Four years earlier in 1979, IRA paramilitaries opposed to British rule in Northern Ireland killed Louis Mountbatten, the last colonial governor of India and an uncle of Philip, in a bomb attack.
The file states that the man claimed he was going to attempt to harm the queen "by dropping some object off the Golden Gate Bridge onto the royal yacht Britannia when it sails underneath".
Alternatively he "would attempt to kill Queen Elizabeth when she visited Yosemite National Park", they added.
A separate file among the documents, dated 1989, pointed out that while the FBI was unaware of any specific threats against the queen, "the possibility of threats against the British monarchy is ever present from the Irish Republican Army".

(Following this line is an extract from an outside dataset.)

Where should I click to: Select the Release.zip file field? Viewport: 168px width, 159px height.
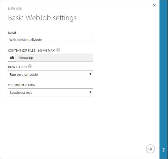tap(54, 58)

The queen, who died last September aged 96, has previously been reported to have been the target of other assassination plots.
- Six blanks fired -
In 1970, suspected IRA sympathisers unsuccessfully attempted to derail her train west of Sydney, while in 1981 the IRA tried to bomb her on a visit to Shetland, off the northeast coast of Scotland.
In the same year, a mentally disturbed teenager fired a single shot towards the queen's car during a visit to New Zealand.
Christopher Lewis fired a single shot as she toured the South Island city of Dunedin.
The botched attempt was covered up by police at the time and only came to light in 2018 when New Zealand's Security Intelligence Service (SIS) spy agency released documents following a media request.
Also in 1981, another teenager fired six blanks at her during the monarch's Trooping the Colour birthday parade in central London.
The queen quickly calmed her startled horse and carried on while the teenager told soldiers who disarmed him he had "wanted to be famous".
The following year, in one of the most famous security breaches of her reign, Michael Fagan managed to get into the queen's bedroom and spent 10 minutes talking to her before she could raise the alarm.
The unemployed decorator had a few drinks and scaled the walls of Buckingham Palace, climbing up a drainpipe to enter the queen's London residence.
He wandered into her bedroom and reportedly sat on the end of the bed for a chat with the perturbed monarch before a palace staffer lured him away with the promise of a shot of whisky.